Fakta Unik Madain Saleh, Kota Kuno Arab Saudi yang Katanya Dihindari Nabi Muhammad!
- id.pinterest.com
Cianjur – Pernahkah kamu mendengar tentang Madain Saleh, sebuah kota kuno di Arab Saudi yang penuh misteri?
Situs arkeologi berusia lebih dari 2000 tahun ini ternyata memiliki fakta unik yang cukup mencengangkan, terutama terkait dengan Nabi Muhammad yang konon dihindari tempat ini.
Terletak di kota Alula, sekitar 300 km di utara Madinah, Madain Saleh dulunya adalah pusat perdagangan kerajaan Nabatean. Kota yang juga dikenal sebagai Al-Hijr ini bahkan sudah diakui UNESCO sebagai situs warisan dunia sejak 2008.
Yang membuat Madain Saleh istimewa adalah arsitekturnya yang menakjubkan.

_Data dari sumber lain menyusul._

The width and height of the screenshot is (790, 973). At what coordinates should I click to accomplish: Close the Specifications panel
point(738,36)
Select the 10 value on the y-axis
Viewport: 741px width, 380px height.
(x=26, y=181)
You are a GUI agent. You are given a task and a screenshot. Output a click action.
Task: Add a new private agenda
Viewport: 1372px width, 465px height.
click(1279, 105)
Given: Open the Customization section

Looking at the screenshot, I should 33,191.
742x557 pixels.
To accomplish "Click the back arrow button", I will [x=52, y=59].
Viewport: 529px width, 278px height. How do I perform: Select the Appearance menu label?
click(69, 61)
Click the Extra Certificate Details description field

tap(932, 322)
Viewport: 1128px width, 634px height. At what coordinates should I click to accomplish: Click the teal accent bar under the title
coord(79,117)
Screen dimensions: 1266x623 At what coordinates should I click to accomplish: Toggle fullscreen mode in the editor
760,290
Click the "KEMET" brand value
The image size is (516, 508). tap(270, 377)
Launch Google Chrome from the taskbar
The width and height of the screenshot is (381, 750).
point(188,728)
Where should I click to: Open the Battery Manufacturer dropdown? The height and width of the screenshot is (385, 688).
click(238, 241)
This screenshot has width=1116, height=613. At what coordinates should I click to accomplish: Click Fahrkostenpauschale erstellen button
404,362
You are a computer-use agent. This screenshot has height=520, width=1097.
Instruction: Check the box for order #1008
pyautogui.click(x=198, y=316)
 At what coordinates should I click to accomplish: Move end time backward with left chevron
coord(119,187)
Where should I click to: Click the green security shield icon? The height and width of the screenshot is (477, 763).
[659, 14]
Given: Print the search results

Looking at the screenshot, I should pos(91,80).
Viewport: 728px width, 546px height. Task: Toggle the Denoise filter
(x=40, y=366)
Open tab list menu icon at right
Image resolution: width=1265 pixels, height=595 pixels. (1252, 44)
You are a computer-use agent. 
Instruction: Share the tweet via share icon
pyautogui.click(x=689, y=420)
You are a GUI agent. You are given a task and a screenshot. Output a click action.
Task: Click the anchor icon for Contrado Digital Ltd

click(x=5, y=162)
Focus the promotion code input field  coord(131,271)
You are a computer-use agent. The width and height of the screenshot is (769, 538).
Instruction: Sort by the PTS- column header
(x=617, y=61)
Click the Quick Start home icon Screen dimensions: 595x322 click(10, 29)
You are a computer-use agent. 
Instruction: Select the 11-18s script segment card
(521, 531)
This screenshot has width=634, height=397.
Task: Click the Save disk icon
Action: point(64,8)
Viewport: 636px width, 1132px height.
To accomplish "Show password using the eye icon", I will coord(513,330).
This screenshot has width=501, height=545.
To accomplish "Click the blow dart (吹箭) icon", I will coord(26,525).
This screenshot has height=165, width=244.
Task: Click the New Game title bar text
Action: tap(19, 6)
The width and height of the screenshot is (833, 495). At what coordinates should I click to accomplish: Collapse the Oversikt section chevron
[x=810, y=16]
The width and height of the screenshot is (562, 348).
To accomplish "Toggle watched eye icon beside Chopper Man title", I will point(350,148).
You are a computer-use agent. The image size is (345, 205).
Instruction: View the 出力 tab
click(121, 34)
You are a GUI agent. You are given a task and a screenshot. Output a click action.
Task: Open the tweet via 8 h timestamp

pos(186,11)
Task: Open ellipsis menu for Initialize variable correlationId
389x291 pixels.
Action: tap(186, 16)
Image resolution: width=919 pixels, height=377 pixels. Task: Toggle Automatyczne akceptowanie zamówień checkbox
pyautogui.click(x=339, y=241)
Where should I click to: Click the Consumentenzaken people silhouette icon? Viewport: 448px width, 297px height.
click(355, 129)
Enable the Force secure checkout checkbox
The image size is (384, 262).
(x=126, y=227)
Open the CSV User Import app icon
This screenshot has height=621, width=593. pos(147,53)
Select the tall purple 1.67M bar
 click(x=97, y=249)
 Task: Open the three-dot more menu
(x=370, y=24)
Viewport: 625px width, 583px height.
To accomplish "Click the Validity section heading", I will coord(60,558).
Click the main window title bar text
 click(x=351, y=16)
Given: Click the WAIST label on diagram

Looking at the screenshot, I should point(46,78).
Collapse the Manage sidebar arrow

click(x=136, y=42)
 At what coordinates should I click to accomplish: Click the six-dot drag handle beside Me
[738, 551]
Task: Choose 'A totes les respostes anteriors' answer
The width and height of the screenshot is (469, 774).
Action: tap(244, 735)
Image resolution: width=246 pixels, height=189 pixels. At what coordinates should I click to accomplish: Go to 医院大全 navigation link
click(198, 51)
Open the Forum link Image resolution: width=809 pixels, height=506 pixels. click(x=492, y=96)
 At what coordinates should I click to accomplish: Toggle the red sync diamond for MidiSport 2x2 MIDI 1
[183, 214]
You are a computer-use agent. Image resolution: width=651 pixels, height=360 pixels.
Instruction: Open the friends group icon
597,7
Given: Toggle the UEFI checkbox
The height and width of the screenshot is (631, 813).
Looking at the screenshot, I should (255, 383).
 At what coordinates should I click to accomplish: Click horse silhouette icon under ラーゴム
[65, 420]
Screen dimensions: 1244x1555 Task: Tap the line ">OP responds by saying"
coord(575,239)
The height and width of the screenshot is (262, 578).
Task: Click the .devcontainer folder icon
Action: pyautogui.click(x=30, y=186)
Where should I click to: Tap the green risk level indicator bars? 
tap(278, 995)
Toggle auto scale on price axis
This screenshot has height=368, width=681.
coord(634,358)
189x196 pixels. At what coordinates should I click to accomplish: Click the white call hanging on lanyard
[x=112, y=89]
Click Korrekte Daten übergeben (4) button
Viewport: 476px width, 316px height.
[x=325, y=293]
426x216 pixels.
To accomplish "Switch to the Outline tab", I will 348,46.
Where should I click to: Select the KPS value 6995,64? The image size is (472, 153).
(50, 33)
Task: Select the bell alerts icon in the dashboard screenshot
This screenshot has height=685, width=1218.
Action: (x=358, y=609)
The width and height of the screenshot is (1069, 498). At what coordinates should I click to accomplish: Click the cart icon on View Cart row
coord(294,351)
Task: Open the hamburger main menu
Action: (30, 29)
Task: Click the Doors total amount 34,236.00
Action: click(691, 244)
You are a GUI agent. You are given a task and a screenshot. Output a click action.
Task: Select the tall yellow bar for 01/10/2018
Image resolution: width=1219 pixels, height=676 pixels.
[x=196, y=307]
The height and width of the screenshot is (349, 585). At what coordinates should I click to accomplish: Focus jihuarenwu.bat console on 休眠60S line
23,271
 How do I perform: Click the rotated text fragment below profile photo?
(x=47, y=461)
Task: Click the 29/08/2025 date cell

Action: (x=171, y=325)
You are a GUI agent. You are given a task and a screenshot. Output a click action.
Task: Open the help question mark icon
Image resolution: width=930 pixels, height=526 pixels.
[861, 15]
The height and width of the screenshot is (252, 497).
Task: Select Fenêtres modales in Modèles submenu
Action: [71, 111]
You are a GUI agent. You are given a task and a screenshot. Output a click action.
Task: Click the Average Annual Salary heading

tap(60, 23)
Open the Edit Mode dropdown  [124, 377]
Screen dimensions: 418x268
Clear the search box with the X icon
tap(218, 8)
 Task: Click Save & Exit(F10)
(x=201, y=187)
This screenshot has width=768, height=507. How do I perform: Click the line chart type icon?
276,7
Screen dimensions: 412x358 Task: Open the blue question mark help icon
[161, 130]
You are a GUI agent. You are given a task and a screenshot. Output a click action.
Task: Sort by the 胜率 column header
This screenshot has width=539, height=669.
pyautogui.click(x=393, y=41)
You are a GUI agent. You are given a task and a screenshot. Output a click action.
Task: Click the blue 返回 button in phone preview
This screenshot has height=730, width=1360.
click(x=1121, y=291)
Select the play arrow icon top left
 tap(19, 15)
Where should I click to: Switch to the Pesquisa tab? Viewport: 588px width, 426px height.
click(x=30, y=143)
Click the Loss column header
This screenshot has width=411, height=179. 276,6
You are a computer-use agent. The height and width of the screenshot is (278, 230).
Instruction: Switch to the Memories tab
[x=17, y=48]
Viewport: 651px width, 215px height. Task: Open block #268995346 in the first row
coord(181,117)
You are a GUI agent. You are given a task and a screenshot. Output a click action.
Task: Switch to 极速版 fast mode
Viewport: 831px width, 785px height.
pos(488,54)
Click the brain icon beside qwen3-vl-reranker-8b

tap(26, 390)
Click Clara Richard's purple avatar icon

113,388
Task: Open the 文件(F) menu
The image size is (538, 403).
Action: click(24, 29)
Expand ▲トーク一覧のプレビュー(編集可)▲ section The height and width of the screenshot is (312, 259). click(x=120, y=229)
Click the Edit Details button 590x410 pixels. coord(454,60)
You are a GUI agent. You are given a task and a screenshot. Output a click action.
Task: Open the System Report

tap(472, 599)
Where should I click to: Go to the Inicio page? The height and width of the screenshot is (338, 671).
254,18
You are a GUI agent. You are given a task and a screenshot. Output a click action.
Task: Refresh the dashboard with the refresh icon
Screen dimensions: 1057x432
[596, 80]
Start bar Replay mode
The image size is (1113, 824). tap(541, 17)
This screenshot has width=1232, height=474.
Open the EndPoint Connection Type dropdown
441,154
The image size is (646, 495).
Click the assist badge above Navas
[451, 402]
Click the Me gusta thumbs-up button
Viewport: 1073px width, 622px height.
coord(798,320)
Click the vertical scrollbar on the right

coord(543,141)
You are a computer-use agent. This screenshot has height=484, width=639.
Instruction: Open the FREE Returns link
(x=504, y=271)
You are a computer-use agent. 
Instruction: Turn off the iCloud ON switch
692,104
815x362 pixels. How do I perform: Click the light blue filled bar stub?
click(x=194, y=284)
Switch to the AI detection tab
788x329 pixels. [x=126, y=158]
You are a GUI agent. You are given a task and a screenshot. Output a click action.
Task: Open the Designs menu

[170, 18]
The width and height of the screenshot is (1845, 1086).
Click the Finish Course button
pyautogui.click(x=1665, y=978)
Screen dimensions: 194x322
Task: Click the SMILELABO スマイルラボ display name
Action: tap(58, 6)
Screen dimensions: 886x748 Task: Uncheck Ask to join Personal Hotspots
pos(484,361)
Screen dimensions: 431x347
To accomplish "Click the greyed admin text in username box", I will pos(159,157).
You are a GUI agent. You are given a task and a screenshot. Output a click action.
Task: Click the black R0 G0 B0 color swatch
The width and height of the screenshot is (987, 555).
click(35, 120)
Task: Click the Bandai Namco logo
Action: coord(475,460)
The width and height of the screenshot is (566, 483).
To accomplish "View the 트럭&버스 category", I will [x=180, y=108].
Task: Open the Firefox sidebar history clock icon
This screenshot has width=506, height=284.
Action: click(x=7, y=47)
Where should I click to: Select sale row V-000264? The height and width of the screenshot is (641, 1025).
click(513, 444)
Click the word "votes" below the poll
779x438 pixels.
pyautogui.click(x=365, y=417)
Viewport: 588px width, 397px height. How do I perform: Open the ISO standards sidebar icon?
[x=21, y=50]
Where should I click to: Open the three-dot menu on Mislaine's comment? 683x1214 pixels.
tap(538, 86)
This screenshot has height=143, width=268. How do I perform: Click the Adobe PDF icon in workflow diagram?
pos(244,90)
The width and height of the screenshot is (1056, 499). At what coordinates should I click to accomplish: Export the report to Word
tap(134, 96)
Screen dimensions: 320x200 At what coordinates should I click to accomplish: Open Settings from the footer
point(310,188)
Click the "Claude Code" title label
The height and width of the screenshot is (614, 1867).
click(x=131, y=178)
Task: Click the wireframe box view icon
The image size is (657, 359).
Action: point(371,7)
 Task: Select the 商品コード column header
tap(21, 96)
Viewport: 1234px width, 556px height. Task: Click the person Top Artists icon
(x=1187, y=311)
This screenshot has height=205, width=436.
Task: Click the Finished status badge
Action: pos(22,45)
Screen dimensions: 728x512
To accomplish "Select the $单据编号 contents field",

Bangunan dan monumen di sini diukir langsung dari bebatuan dan dipotong menjadi batu pasir, mirip seperti kota kuno Petra di Yordania.
Fakta Unik yang Bikin Penasaran
Berikut beberapa fakta unik tentang Madain Saleh yang mungkin belum kamu ketahui:
1. Ibukota Kedua Kerajaan Nabatean
Setelah Petra dikuasai Romawi tahun 106 M, orang-orang Nabati menjadikan Al-Hijr sebagai ibukota baru mereka. Inilah yang membuat kota kuno ini begitu penting dalam sejarah Arab Saudi.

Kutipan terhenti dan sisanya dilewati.